Team Me toured extensively in the time after the release of their album, with several tours in Europe and Norway, plus shows in New York, Los Angeles and Austin in the US. The band also did a sold out show at Liquid Room, a 900 capacity venue in Tokyo in May 2012.

In the summer of 2012 Team Me played summer festivals such as Roskilde Festival in Denmark, Latitude in the UK, Dour Festival in Belgium, Paredes de Coura Festival in Portugal, and Haldern Pop Festival in Germany.

In 2013, the documentary “Sayonara, Elverum” by director Sven Arild Storberget was screened at the Poolinale in Vienna, Austria; it follows the band on their first trip to Japan in May 2012 to play in Tokyo and their encounters with Japanese fans. The 35-minute-long documentary film was produced by Kristoffer Kumar and can be streamed in full on Kumar’s Vimeo page.

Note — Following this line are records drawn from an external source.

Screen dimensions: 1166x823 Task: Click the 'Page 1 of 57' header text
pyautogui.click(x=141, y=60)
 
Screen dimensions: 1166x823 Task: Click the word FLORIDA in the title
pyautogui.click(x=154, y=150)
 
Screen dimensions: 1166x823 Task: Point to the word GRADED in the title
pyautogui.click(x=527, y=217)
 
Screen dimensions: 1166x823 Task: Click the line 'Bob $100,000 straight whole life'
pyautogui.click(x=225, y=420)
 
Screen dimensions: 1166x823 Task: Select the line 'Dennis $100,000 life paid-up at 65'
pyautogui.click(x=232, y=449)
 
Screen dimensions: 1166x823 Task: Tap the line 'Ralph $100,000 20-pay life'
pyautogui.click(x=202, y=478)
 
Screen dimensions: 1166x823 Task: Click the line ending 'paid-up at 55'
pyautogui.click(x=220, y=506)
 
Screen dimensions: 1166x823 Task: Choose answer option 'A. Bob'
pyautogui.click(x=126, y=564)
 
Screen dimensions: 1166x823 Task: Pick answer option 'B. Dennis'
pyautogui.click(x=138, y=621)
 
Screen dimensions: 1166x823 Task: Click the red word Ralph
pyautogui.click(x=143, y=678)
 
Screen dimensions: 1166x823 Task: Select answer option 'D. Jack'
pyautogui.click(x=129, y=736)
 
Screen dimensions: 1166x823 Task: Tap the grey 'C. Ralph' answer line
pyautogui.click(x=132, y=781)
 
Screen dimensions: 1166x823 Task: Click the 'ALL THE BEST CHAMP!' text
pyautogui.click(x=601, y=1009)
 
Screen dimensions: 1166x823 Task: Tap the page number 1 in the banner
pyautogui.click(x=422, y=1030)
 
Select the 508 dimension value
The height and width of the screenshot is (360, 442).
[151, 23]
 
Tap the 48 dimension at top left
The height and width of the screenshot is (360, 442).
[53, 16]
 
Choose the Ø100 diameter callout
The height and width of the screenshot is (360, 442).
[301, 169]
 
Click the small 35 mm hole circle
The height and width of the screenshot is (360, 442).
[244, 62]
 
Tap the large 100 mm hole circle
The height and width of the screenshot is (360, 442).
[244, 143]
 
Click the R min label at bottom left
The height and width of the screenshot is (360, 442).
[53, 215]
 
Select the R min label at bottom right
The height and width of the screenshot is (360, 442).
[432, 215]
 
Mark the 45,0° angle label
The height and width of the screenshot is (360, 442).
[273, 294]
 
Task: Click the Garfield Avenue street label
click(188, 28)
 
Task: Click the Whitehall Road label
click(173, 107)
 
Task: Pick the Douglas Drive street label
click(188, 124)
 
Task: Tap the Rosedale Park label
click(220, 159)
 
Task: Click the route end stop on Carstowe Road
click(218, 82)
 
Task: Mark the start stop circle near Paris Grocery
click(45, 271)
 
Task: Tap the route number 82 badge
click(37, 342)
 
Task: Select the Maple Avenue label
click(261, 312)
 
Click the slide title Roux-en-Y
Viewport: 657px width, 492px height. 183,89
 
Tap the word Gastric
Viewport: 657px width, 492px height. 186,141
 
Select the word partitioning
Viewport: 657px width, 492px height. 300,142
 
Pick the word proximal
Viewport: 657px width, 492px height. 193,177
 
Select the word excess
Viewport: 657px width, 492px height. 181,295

In late 2014, Team Me released their second studio album Blind as Night in Norway. In January 2015 Blind as Night was released in the rest of the world on CD and MP3.

In November 2015, the band announced that they were ending Team Me and each member would be going to make music "in their own directions".

===Reunion and Something in the Making (2019-present)===
On 21 February 2019, the band updated their Facebook and Instagram profiles with teasers to what could be coming next. This then led to the official announcement of the band reforming the next day. Along with their reunion they released a single called "Blurry Precise" and revealed that they would be performing at festivals in the summer including Traena Music Festival, Trollrock, Fres Festival and Pstereo. On 5 April they released a follow-up single "The Future in Your Eyes" and on 14 June their third single of 2019 "Does Anyone Know How To Get To The Heart Of This" was released. On 10 January 2020, the band released a fourth single "Into the Wild".

On October 29, 2021, the band released "Song for a Drummer", announcing it as the first single for their upcoming album. On December 10, it was followed up by a second single, "Just Another Sleepless Night in the Dark", alongside an announcement that their third album will be titled Something in the Making, and be released on March 11, 2022.

==Discography==
===Albums===
- To the Treetops! (2011)
- Blind as Night (2014)
- Something in the Making (2022)
- Return to the Riverside (2023)

===EPs===
- Team Me EP (2011)
- Female Lead (2012)

==Awards==
- 2011
  - Spellemannprisen - Best Pop Group of the Year
- 2012
  - Independent Music Awards - Best EP (Team Me EP)
- 2013
  - Independent Music Awards - Best Indie/Alt (To the Treetops!)